Rosario “Chayo” Gass was born at home in Mazatlán, Sinaloa, Mexico on September 27, 1926, and died at home in Claremont, on February 8.

As a young woman, she enjoyed her family and friends in Mazatlán and built relationships that lasted her lifetime. She was sent to boarding school in San Diego to learn English and returned to Mazatlán with the intention of living her life there. She opened a flower shop and enjoyed making floral arrangements.

“One summer, beautiful young Chayo fell in love with a handsome American man, James Morton Gass, as he vacationed in Mazatlán from California,” her family shared. “’Mort’ was the love of her life.”

The couple married in the cathedral of Mazatlán in 1953 and had four children. They lived in California in the early years, and in 1962 they went to Mazatlán to build and run a small family hotel on the beach, the Bungalows San Luis.

After a few years in Mexico, the family moved back to California. In 1967 they founded the California Association of Independent Business, which represented the legislative interests of California’s small businesses in Sacramento.

She was creative, artistic and always enjoyed painting, and after retirement, devoted time to a small shop in Mazatlán where she painted in oil and acrylic and sold her work to locals and visitors.

She was featured in various art gallery shows and museums in Mazatlán and the US under the name Rosario Gass. In her retirement years she split her time between Claremont and Mazatlán, “enjoying the best of both worlds,” her family said.
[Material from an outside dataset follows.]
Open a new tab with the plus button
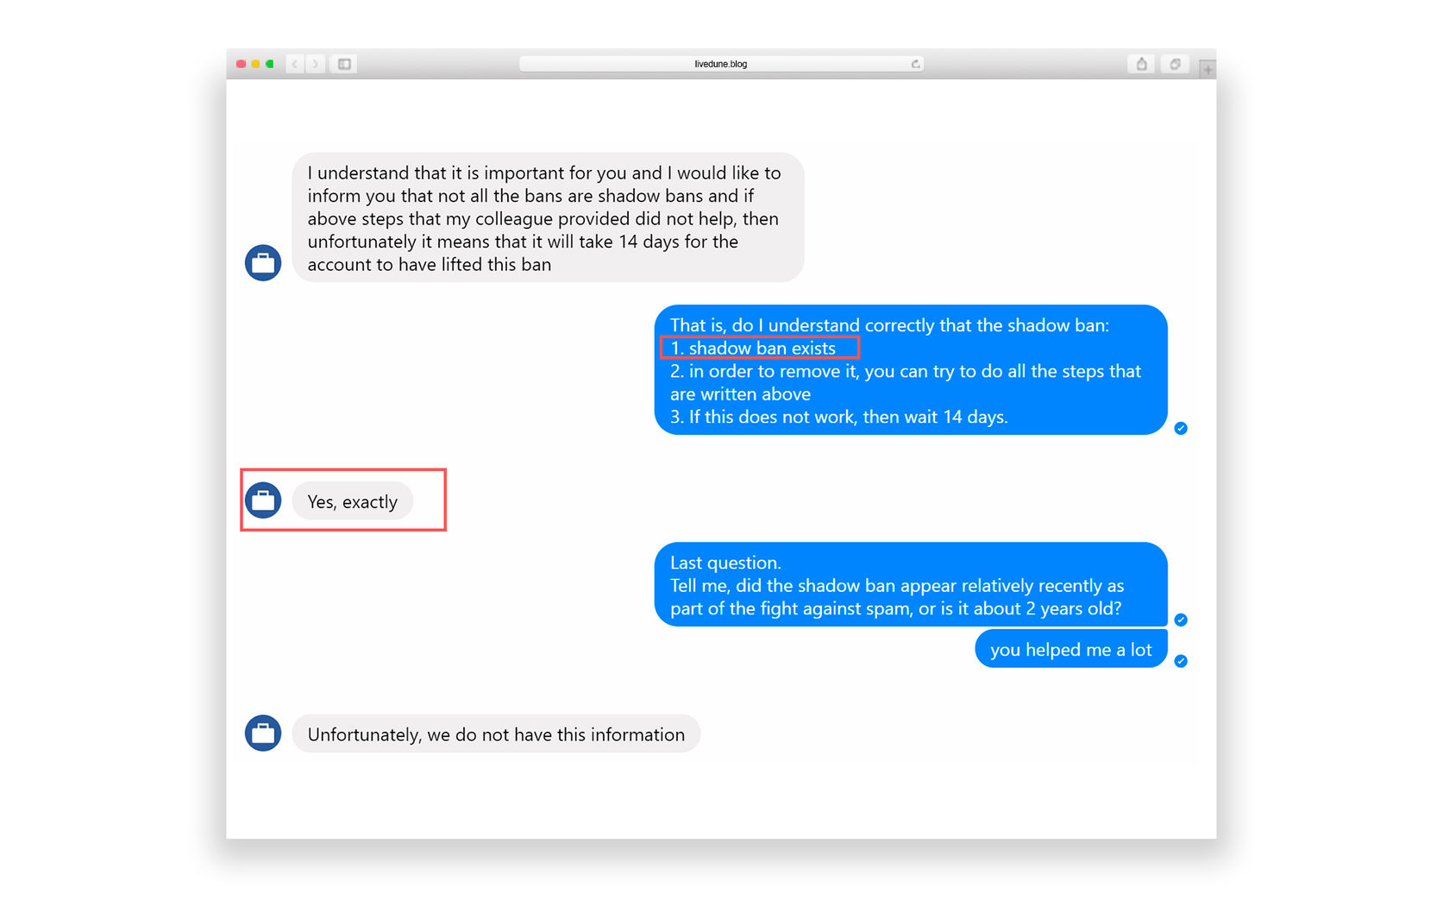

“Chayo’s legacy is vast, diverse, and divine,” they continued. “She was smart, honest, good, down-to-earth, practical, kind, and fun! She was interested in, and curious about, everything. She would proudly say ‘I am nosy. I love being nosy.’ Chayo had a great sense of humor. She practiced her most intimate and basic values daily: faith, hope, joy and love were her tenets. The greatest was love. She said that God is love and our only real responsibility in life is to love, God first, then everyone else.
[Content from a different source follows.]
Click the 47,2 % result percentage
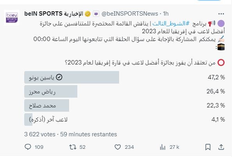Viewport: 232px width, 157px height. [216, 77]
“She lived a happy and full life until her perfect end and died peacefully and gracefully at home, surrounded by loved ones.”

She is survived by a large, loving family, including her four children, Amy Mittino, Bill Gass, Jim Gass and Lory Alexandre; grandchildren and their partners Christopher and Veronica, Juliana and Greg, Kristina and Tim, Andy and Taryn, William and Carlie, Jimmy and Jessica, Beth and Sean, Sarah and Amanda, and Patrick and Christina; and great-grandchildren, Kaitlyn, Averie, Saoirse, Pennelope, Guinevere, Matilda and Luca.

She is also survived by her sisters Laura and Saida; brothers Raul and Rodolfo; several cousins; at least 100 nieces and nephews; many, many friends; and eight adult children who adopted her as their mother, Ron Mittino, Cindy Gass, Linda Finley, Dan Ramos, John Castro, Arturo Coppel, Luly Coppel and Alejandro Coppel.

A memorial mass in her honor will be held at noon on Saturday, March 7 at San Secondo d’Asti Catholic Church, 250 N. Turner Ave., Ontario, with lunch to follow.